The distribution looks like a Poisson distribution. If the data outside mean + 2.5*standard deviation is seen as outliers, will the outlier proportion be larger or smaller than 5%? (where 5% is for normal distribution) Thanks!
-
If the data *really* comes from a Poisson distribution, it depends on the value of the parameter, but it can be worked out. If the data just *looks like* a Poisson, then it depends on the actual distribution it comes from. If you specifically want to look at the 5% of observations that are most outlying, why not do that directly by computing the empirical quantiles instead of making assumptions about the distribution? – Chris Haug Aug 04 '17 at 18:35
-
@ Chris Haug I don't want to specify 5% to be outliers. I just wondering the proporation of outliers detected by mean + 2.5*standard deviation for poisson distribution is larger or smaller then 5%. – zero_yu Aug 04 '17 at 19:09
-
1Consider [this](https://stats.stackexchange.com/q/56402/603) answer. – user603 Aug 05 '17 at 09:03
1 Answers
If $X \sim \text{Poisson}(\lambda)$, the population equivalent of this probability is:
$$f(\lambda):=1-P[\lambda-2.5\sqrt{\lambda} \leq X \leq \lambda+2.5\sqrt{\lambda}]$$
In general, we can show that $f(\lambda) \leq 1/(2.5^2) = 0.16$ by Chebyshev inequality, for all $\lambda$, so it is no more than 16%. Whether it is greater or smaller than 5% depends on the value of $\lambda$. Here is some R code that illustrates this:
cheb <- 1/(2.5^2)
lambdas <- seq(0.0001, 5, length.out = 10000)
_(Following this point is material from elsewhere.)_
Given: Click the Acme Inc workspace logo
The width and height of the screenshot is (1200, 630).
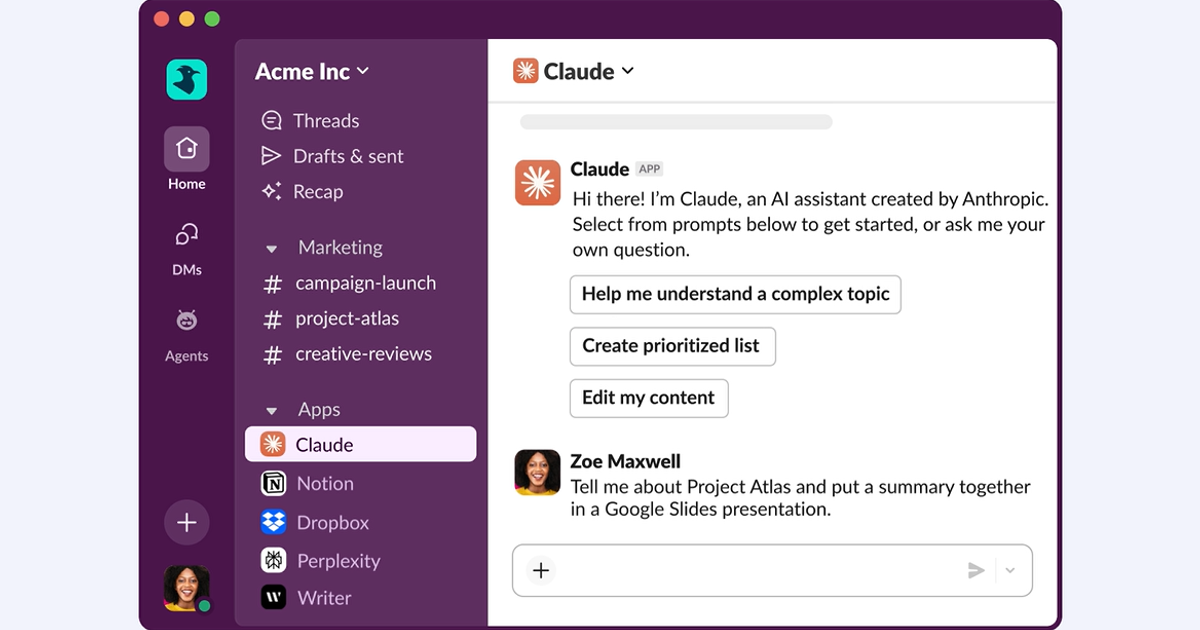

fl <- sapply(lambdas, function(l) 1-(ppois(l+2.5*sqrt(l),l)-ppois(l-2.5*sqrt(l),l)))
plot(lambdas,fl, ylim=c(0,0.2),ylab="", main="Probability of falling outside bounds")
abline(h=cheb, col="red")
abline(h=0.05, col="blue")
legend("topright", legend = c("f(lambda)","5%","Chebyshev bound"), col=c("black","blue","red"),lty=c(0,1,1),pch=c(1,NA,NA))
And the result below:
For very large $\lambda$, it tends to the same value as for the normal (which is not 5%, as you claim, but closer to 1.2%).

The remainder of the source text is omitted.